Chloroplast species-specific marker discovery
To develop chloroplast species-specific markers between TK and TO, TO short reads were mapped to the TK chloroplast genome sequence using Bowtie 2 [39]. Variants between TK and TO were detected by Freebayes using the default parameters [40]. TK short reads were further mapped to the TK chloroplast genome to eliminate variants which were not fixed within TK. Variants between TK and TO, but fixed within each species, were considered candidate species-specific markers.
Nuclear species-specific marker discovery
To develop nuclear species-specific markers using available Expressed Sequence Tag (EST) resources, 41,294 ESTs of TO (GenBank accession numbers: DY802201-DY843494) and 16,441 ESTs of TK (GenBank accession numbers: GO660574-GO672283, DR398435-DR403165) were obtained from NCBI [22, 23] (Collins J, Whalen MC, Nural-Taban AH, Scott D, Hathwaik U, Lazo GR, Cox K, Durant K, Woolsey R, Schegg K, et al.
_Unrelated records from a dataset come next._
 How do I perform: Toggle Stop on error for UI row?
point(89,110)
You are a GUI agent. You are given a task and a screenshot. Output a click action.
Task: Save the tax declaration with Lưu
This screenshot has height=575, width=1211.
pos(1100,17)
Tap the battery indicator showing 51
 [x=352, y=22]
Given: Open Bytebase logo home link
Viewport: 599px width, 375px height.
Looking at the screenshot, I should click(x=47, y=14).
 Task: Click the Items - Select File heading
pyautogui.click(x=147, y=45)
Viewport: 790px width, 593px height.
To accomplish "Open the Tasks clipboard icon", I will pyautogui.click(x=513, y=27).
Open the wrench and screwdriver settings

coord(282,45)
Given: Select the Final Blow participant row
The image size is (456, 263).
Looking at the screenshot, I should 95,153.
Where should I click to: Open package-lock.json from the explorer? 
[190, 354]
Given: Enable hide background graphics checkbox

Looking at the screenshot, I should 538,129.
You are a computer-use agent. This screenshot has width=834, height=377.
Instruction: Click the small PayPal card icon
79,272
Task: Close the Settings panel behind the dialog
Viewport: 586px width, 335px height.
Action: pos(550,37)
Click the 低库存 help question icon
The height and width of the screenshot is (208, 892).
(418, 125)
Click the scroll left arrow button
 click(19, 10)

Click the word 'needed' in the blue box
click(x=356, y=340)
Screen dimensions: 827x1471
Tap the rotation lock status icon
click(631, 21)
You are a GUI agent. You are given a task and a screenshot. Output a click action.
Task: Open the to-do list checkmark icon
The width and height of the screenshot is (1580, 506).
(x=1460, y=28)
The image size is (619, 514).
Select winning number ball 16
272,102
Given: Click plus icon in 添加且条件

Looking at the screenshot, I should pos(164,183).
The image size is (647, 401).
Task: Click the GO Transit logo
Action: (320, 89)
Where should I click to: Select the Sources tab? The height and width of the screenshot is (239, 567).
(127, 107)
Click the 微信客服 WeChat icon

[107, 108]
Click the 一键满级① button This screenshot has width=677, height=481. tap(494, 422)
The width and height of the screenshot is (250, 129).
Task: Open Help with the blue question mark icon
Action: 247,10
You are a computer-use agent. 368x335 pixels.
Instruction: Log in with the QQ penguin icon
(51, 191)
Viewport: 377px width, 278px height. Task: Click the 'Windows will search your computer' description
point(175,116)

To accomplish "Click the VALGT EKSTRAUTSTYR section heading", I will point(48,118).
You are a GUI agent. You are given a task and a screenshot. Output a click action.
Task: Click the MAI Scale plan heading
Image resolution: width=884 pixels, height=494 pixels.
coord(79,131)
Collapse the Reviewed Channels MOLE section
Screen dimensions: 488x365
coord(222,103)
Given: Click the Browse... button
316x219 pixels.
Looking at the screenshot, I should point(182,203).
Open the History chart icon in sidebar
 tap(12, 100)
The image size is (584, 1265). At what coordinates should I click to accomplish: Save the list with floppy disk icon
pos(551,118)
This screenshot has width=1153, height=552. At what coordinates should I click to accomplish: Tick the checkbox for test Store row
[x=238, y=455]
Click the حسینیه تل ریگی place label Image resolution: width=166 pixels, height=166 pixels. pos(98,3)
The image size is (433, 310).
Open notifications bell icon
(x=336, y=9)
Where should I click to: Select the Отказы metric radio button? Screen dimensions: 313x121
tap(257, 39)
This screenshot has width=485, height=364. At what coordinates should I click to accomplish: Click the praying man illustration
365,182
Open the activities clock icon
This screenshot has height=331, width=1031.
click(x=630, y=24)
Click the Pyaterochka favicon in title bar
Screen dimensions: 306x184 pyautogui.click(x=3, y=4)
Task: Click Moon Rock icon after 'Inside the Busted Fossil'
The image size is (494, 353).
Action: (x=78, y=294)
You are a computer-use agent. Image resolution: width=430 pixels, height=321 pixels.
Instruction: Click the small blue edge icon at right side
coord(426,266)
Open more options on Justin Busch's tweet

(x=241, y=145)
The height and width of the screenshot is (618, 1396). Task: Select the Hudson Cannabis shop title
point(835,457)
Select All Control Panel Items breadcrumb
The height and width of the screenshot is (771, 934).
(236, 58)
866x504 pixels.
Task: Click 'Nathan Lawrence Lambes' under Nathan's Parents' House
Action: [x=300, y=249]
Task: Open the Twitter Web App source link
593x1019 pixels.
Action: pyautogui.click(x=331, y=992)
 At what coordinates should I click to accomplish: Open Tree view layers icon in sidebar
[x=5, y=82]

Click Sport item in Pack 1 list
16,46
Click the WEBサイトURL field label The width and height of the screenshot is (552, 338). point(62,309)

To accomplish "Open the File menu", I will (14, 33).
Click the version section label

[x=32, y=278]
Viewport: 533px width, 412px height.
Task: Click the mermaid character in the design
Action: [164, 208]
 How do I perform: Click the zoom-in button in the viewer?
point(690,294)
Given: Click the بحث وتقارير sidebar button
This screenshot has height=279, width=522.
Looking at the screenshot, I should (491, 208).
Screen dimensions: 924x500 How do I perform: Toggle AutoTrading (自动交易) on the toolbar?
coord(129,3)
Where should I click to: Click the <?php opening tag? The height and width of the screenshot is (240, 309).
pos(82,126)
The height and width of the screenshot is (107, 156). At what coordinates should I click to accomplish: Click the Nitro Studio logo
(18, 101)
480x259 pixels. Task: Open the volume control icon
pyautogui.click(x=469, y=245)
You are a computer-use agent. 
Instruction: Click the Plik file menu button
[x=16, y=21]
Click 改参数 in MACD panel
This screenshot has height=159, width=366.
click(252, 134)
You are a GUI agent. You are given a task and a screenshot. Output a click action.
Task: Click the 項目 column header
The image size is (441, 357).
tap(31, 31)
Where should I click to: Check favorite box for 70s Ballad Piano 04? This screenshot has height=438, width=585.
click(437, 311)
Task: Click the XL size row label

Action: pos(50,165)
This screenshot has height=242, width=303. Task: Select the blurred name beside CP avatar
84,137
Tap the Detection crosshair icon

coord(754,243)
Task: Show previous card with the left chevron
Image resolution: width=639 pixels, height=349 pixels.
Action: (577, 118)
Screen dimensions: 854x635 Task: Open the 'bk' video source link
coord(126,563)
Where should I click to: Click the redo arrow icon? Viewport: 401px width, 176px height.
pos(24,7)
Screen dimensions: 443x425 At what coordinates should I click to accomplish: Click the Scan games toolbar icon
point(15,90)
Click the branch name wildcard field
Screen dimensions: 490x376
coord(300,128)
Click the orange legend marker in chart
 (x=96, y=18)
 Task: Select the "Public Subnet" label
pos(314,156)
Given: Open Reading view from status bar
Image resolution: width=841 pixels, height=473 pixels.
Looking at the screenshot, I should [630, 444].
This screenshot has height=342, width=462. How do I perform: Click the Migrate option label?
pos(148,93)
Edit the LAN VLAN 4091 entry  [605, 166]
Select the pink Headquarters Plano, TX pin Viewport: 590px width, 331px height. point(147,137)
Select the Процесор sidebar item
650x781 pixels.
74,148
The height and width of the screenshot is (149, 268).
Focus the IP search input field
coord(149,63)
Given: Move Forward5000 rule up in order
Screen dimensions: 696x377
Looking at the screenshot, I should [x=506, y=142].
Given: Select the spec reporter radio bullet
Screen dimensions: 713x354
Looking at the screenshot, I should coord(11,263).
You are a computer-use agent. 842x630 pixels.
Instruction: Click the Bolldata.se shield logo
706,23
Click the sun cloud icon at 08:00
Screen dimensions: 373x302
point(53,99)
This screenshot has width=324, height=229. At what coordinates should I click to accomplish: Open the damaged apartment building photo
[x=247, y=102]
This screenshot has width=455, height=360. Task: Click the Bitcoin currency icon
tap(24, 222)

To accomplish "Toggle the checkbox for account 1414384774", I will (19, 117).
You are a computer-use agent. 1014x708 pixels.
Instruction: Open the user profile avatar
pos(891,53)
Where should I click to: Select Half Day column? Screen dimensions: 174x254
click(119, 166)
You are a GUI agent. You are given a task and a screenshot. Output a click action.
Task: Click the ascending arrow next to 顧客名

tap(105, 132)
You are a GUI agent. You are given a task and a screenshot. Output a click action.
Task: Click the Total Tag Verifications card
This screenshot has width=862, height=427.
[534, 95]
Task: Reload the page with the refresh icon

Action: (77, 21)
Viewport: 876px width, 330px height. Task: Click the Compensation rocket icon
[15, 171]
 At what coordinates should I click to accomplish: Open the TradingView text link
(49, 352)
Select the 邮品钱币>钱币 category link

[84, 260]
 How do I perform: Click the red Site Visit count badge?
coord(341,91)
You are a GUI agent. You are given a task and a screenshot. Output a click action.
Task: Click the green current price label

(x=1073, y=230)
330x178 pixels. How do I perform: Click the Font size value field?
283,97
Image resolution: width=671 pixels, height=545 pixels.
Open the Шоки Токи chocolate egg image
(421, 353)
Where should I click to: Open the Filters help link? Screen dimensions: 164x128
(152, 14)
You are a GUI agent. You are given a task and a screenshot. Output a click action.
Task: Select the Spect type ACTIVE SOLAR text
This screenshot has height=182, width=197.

Genomic and proteomic identification of candidates genes and proteins for rubber biosynthesis in Taraxacum kok-saghyz (Russian dandelion). 2009. Unpublished; Shintani D. Using EST from Taraxacum kok-saghyz root cDNA library to generate candidate rubber biosynthetic genes. 2005. Unpublished). Using the pipeline described by Kozik (2007) [41], ESTs were assembled into contigs and filtered. Interspecific variants were selected manually, by screening alignments flagged as containing interspecific variations.
Species-specific marker validation
Markers were validated through gel based assays in larger populations than those used for sequencing for each species. The number of genotypes used for TK, TO and TB were 102, 103 and 24, respectively (Additional files 1, 2 and 3). Primers were designed by Primer 3 [42, 43] to validate Cleaved Amplified Polymorphic Sequences (CAPS), which were identified by CAPS Designer [44] using the following PCR procedure: 5 min initial denaturation at 95 °C, followed by 35 cycles of 40s denaturation at 95 °C, 60s annealing at 54 °C or 56 °C, 60s elongation at 68 °C, as well as a final extension step at 68 °C for 5 min. Tetra-primer ARMS-PCR was also carried out to detect SNPs using the similar PCR procedure with a 58 °C annealing temperature [45]. All the PCR reactions were conducted using reagents obtained from New England Biolabs (Inc., Ipswich, MA, USA) in a 10 μL reaction, following the manufacturer’s instructions.